- Selection

========

Thanks to Campbell for this report. There is a lot in it that is interesting and innovative. One example that stands out is the use of small groups for discussion. A similar notion occurred to me after the Campaign Against Climate Change trade union conference. The traditional format of someone speaking for fifteen or twenty minutes with everyone else having three or four minutes to chip in creates a bias to participants giving their “line” rather than permitting a free flow of ideas. In a smaller setting people may be less intimidated, under less pressure to conform and more receptive to accepting what others have to say. Or is that a bad thing?

The Scottish Socialist Party held a highly successful Special Conference over the weekend of 29/30th March to discuss changes to our constitution and elected positions. This was the culmination of a 12 month long consultation process following a Commission established to look at the SSP’s structures and constitution.


The conference was addressed by a Shelter striker, Aileen Orr from the Scottish Independence Convention and also by Hilary Wainwright from Red Pepper who spoke on the future of political parties and the need to avoid repeating the mistakes of the past.

The way the conference was organised marked a radical departure from the norms of the socialist movement with discussion starting in groups of 6 delegates or so with a facilitator modelled on the participatory democracy and radical education methodology that the SSP has been increasingly using over the past 2 years.

Following the discussion groups the 110 branch delegates came back together for plenary sessions and voting, either with a traditional show of cards or using Single Transferable Vote proportional representation on issues such as the nature of the leadership of the party or the composition of elected bodies.

========

- Collected data
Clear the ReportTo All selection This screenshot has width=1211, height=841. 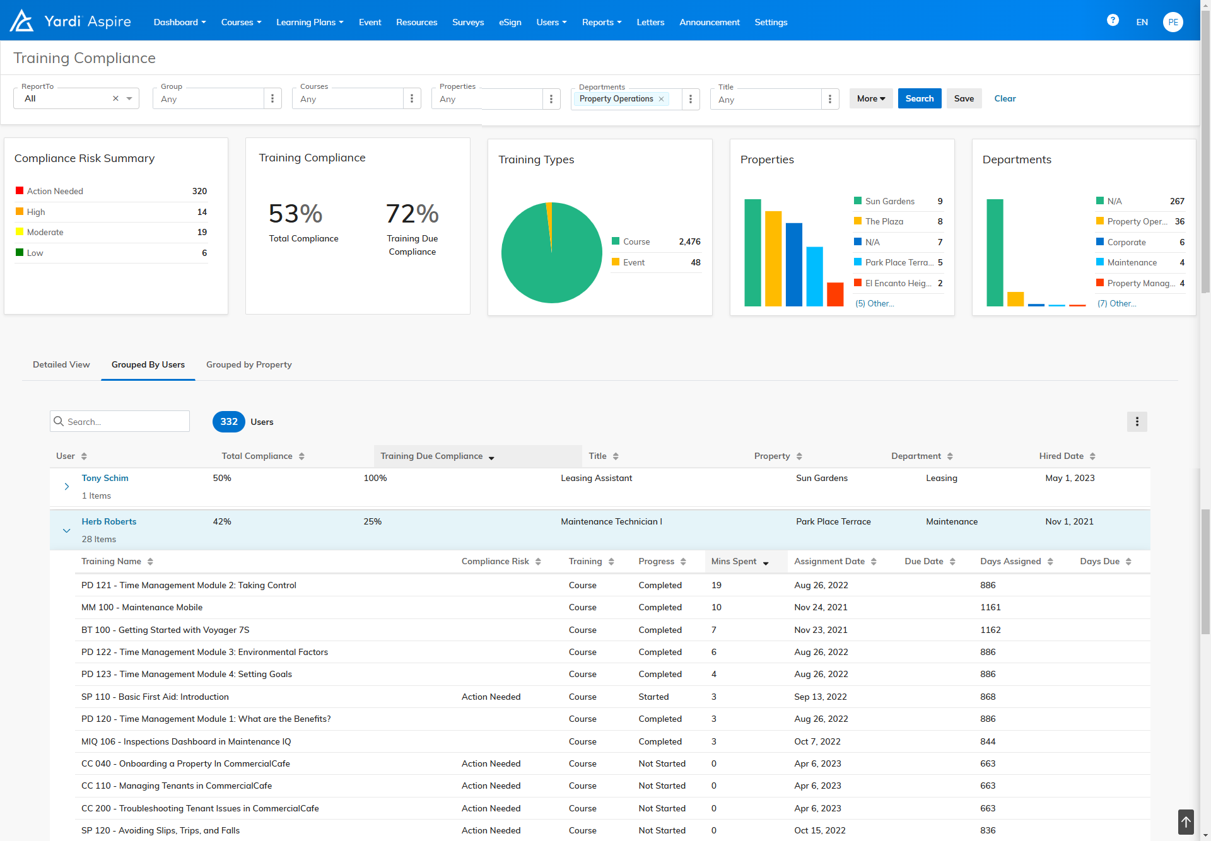pos(115,98)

========

- Problem details
Write out the conference text again, starting at "The way the" and ending at "of elected bodies.", and swap "facilitator" for "moderator". The listing is separate from the conference text.

- Reply to the task
The way the conference was organised marked a radical departure from the norms of the socialist movement with discussion starting in groups of 6 delegates or so with a moderator modelled on the participatory democracy and radical education methodology that the SSP has been increasingly using over the past 2 years.

Following the discussion groups the 110 branch delegates came back together for plenary sessions and voting, either with a traditional show of cards or using Single Transferable Vote proportional representation on issues such as the nature of the leadership of the party or the composition of elected bodies.